Despite being shy most of my life, I’ve had a surprising amount of ability to NOT do something everybody else was doing (among my Texas cowboy high school buddies, I was the maverick who chose a VW Bug over a Chevy pickup), and if I found myself at a Tony Robbins seminar on the beach in Hawaii (say as a gift from a friend; I probably wouldn’t spend the money — mainly because I don’t have it, but even if I did …), I would be one of the ones who stood by and observed while the more easily convinced walked out onto glowing coals. And burned themselves.

Because positive thinking doesn’t change physics.

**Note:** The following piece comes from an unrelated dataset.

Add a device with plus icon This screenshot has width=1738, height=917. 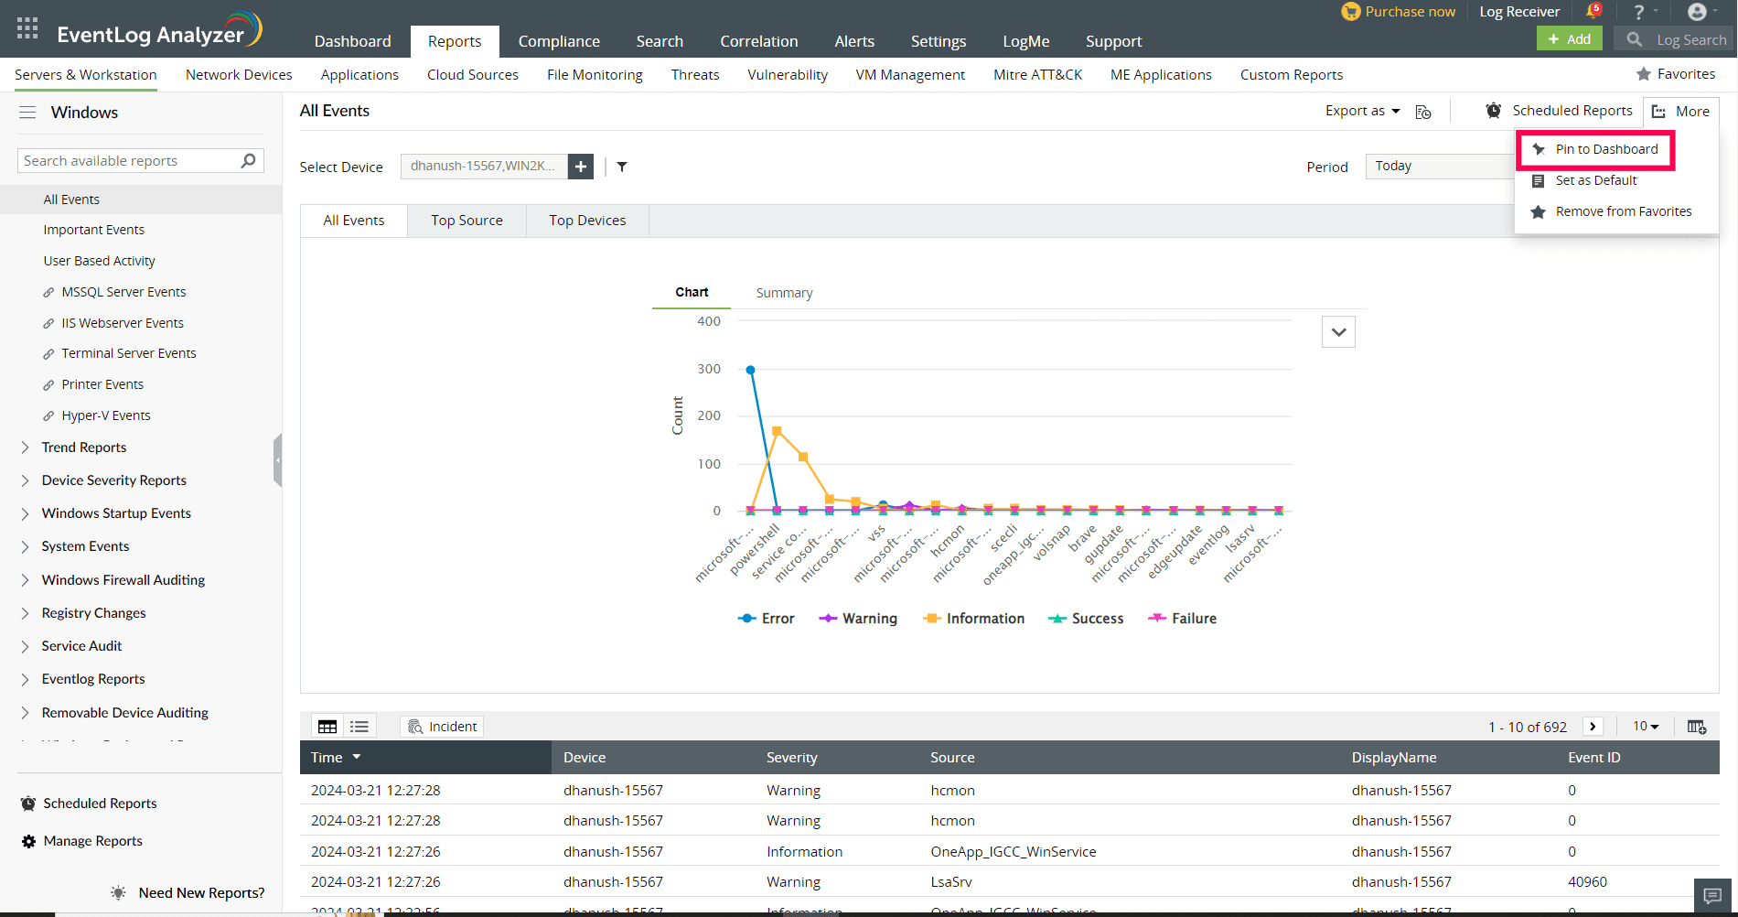[x=581, y=167]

The injuries took place during the first day Thursday of a four-day event at the San Jose Convention Center hosted by Robbins called “Unleash the Power Within.” Most of those hurt had second and third degree burns, said San Jose Fire Department Capt. Reggie Williams.

I get it that there’s this other possible lesson, that accepting a painful experience is a way to prove you can transcend that pain — a significant fraction of military boot camp appears to be based on the idea — and that this is a valuable lesson. I’ve gone through painful and exhausting experiences and learned you can overcome discomfort and keep going.

But damn, I don’t want to get burned — not by choice, not for any reason.

Besides which, I think the lesson being sold at these firewalk events is not that you can overcome the pain of being burned, but that if you’re fearless enough, confident enough, you won’t be burned.

Walking across hot coals on lanes measuring 10 feet long and heated to between 1,200 to 2,000 degrees provides attendees an opportunity to “understand that there is absolutely nothing you can’t overcome,” according to the motivational speaker’s website.

I suspect what’s been happening all these years is an Emperor’s New Clothes effect. People were getting burned but weren’t willing to make a fuss, because, hey, what attendee at a corporate retreat is going to admit he’s the only whiny pussy — right out in front of the CEO — in an evangelically brawny organization? (“Hey Scott, how are those little pink toes of yours, har har har!”)

I suspect what’s happening now is that the Emperor’s dick is hanging out and the kids are starting to point.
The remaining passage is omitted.